In order to prove a point, my understanding is that I would have to have been
rejected or given negative feedback. If it was a positive response, everyone
would be in alignment and I wouldn't have a point to prove.

"Your problem solving and decision making will now gravitate towards whatever
bias that "chip on your shoulder" created."

The chip on my shoulder/bias is a pure desire to succeed. The rejection was an
implicit statement that all the other companies appear to have a higher chance
of success. I see this desire to succeed as a very good context to make
decisions from.

"1) "... Investors look for it since it’s an indicator of persistance. When
you’ve got something to prove, you’re more likely to blast your way to
success. But how do you actually get this fire?"

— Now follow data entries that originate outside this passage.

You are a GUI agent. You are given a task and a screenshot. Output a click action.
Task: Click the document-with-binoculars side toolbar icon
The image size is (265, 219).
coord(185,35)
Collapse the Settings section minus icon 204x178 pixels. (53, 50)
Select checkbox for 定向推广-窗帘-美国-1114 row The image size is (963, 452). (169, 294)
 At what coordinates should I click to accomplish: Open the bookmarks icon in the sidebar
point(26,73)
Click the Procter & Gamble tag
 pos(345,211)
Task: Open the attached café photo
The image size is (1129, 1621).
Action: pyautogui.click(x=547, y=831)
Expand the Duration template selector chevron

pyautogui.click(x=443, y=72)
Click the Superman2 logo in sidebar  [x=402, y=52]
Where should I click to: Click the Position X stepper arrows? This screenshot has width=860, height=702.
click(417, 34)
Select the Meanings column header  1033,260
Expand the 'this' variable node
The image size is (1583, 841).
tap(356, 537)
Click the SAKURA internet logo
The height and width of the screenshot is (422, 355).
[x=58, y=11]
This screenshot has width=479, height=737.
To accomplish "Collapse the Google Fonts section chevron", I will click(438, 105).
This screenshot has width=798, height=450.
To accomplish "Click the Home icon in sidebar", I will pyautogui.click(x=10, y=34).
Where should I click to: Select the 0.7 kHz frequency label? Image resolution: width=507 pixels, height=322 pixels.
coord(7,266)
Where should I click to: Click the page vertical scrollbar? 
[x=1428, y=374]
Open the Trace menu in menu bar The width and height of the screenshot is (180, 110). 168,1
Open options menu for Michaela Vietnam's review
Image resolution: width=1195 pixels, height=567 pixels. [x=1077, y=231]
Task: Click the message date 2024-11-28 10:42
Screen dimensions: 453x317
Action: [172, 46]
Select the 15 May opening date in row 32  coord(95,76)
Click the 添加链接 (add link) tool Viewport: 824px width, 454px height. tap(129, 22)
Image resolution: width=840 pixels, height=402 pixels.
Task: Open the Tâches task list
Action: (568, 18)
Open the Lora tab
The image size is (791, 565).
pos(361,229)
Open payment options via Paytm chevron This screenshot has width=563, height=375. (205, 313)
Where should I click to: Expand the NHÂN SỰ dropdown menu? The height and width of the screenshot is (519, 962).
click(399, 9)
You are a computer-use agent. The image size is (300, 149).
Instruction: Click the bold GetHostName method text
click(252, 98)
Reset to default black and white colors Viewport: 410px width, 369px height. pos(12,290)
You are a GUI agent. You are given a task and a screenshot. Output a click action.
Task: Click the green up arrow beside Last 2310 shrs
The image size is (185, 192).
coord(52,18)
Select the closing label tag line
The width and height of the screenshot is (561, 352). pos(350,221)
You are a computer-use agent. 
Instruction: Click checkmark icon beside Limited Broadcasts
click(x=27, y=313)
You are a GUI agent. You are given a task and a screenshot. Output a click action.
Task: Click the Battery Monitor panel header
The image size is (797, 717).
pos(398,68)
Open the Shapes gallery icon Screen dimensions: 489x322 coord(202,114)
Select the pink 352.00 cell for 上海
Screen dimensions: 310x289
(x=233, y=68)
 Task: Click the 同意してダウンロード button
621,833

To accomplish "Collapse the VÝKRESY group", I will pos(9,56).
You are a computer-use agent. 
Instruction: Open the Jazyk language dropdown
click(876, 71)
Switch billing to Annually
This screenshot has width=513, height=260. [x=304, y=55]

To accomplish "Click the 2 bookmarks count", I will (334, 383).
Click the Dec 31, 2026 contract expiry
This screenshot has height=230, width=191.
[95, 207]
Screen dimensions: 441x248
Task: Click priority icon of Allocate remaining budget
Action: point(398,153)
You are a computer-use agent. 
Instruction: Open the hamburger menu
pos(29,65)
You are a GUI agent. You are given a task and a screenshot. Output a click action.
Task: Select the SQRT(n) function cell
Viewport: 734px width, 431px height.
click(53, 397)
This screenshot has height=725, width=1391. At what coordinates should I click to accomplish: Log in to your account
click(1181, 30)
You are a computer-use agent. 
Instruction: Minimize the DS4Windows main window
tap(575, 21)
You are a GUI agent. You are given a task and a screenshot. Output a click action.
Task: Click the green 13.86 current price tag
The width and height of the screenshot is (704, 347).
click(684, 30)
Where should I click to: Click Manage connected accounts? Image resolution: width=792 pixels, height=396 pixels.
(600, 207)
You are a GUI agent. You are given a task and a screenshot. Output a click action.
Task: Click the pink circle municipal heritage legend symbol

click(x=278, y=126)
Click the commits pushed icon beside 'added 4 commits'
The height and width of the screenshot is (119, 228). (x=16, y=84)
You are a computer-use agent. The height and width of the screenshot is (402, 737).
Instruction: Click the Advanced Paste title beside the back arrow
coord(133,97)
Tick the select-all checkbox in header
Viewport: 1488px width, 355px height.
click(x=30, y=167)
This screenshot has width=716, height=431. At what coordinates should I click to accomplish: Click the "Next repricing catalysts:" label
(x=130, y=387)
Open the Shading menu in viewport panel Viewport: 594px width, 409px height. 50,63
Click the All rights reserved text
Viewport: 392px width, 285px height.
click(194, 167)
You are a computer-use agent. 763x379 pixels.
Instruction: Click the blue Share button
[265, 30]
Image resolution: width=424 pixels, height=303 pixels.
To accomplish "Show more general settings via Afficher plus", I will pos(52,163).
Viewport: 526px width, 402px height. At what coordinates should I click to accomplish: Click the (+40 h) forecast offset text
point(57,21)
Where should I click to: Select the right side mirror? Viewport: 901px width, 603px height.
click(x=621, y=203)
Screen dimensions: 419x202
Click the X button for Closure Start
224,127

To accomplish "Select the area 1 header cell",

Do investors really look for this? These statements come off like a
confirmation bias."

Mark Suster wrote a whole article on it.
[http://www.bothsidesofthetable.com/2012/05/17/what-to-do-
abo...](http://www.bothsidesofthetable.com/2012/05/17/what-to-do-about-that-
chip-on-your-shoulder/)

"2) "And with a chip on my shoulder, I find myself more focused, thinking more
clearly and getting stuff done." Can you quantify why?"

I don't track my time so I don't have any quantitative numbers. With that
said, I find I'm able to fight distractions more effectively with an "I've got
something to prove" mindset.

------
tyang
How is this different from FlightFox (YC S12)?

------
kamakazizuru
maybe you should think about why you're doing your startup again if rejection
is what you need to get more passionate or fired up about it.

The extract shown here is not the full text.